> **Work to be completed**
Reproduce the entire report and recommendation below, word for word.

> **Source excerpt**

--- START ---

United States District Court, District of Utah
Feb 12, 2021
2:19-cv-01009-RJS-JCB (D. Utah Feb. 12, 2021)

Opinion

2:19-cv-01009-RJS-JCB

02-12-2021

CHRISTOPHER SIMMLER, Plaintiff, v. SEAN D. REYES, et al., Defendants.


Robert J. Shelby, Chief District Judge

REPORT AND RECOMMENDATION

JARED C. BENNETT United States Magistrate Judge

Chief District Judge Robert J. Shelby referred this case to Magistrate Judge Paul M. Warner under 28 U.S.C. § 636(b)(1)(B). Due to Judge Warner's retirement, this case is now referred to Magistrate Judge Jared C. Bennett. Under Fed.R.Civ.P. 12(b)(1) and Fed.R.Civ.P. 12(b)(6), Defendants State of Utah, Sean D. Reyes (“Mr. Reyes”), and Tyson Downey (“Mr. Downey”) (collectively, “Defendants”) moved to dismiss this action. The court has carefully reviewed the written memoranda submitted by the parties. Under DUCivR 7-1(f), the court concludes that oral argument is not necessary and, therefore, decides the motion on the written memoranda. Based upon the analysis set forth below, the court recommends granting Defendants' motion to dismiss and dismissing this action with prejudice.

--- END ---

> **Dataset content**

--- START ---

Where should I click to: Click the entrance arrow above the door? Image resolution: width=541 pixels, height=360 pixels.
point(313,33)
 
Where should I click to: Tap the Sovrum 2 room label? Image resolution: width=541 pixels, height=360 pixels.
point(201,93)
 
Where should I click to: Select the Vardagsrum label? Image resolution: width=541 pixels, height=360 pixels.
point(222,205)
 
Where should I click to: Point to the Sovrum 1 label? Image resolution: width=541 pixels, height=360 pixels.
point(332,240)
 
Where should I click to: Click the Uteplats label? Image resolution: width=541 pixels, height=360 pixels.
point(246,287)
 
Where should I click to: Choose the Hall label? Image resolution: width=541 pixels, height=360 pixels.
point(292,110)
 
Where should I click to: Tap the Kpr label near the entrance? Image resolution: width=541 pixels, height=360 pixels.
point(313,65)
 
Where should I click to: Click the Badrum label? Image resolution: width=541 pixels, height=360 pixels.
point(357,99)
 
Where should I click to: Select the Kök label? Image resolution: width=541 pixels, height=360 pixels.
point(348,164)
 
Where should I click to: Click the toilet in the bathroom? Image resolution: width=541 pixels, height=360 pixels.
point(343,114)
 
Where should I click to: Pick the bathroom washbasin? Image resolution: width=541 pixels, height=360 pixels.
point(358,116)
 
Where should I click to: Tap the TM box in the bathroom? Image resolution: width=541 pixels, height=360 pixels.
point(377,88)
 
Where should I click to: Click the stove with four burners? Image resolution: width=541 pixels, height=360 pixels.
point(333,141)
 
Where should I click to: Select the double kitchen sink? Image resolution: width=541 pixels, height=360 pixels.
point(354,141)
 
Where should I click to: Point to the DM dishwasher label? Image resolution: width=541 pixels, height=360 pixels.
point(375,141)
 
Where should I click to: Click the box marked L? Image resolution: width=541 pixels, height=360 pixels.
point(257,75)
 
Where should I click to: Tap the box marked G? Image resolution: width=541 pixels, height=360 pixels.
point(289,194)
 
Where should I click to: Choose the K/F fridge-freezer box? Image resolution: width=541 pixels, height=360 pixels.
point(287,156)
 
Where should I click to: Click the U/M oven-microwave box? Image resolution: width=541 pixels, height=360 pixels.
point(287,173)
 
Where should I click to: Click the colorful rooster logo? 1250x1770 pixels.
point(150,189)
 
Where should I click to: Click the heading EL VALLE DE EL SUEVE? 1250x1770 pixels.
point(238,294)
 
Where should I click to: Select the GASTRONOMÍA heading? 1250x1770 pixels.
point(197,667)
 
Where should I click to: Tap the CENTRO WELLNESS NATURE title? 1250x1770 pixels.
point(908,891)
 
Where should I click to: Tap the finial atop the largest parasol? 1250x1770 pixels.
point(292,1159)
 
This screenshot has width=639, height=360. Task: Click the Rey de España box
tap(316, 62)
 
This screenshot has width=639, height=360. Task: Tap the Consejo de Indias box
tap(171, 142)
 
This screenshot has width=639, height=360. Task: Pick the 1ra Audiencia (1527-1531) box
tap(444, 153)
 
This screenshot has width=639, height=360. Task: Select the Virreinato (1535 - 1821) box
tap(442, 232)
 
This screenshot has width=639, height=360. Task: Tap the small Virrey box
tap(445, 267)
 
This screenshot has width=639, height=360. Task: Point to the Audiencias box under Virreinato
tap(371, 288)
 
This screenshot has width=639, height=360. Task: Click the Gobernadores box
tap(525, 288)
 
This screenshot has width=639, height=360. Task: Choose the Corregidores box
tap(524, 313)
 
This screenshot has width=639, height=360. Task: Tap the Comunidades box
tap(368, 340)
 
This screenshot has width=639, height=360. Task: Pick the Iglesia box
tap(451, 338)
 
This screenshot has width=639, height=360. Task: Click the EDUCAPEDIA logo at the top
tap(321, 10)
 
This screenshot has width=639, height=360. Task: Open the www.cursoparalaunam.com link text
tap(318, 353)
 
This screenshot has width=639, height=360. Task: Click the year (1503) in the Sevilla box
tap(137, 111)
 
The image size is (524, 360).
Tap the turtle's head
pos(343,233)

--- END ---

> **Full answer**
United States District Court, District of Utah
Feb 12, 2021
2:19-cv-01009-RJS-JCB (D. Utah Feb. 12, 2021)

Opinion

2:19-cv-01009-RJS-JCB

02-12-2021

CHRISTOPHER SIMMLER, Plaintiff, v. SEAN D. REYES, et al., Defendants.


Robert J. Shelby, Chief District Judge

REPORT AND RECOMMENDATION

JARED C. BENNETT United States Magistrate Judge

Chief District Judge Robert J. Shelby referred this case to Magistrate Judge Paul M. Warner under 28 U.S.C. § 636(b)(1)(B). Due to Judge Warner's retirement, this case is now referred to Magistrate Judge Jared C. Bennett. Under Fed.R.Civ.P. 12(b)(1) and Fed.R.Civ.P. 12(b)(6), Defendants State of Utah, Sean D. Reyes (“Mr. Reyes”), and Tyson Downey (“Mr. Downey”) (collectively, “Defendants”) moved to dismiss this action. The court has carefully reviewed the written memoranda submitted by the parties. Under DUCivR 7-1(f), the court concludes that oral argument is not necessary and, therefore, decides the motion on the written memoranda. Based upon the analysis set forth below, the court recommends granting Defendants' motion to dismiss and dismissing this action with prejudice.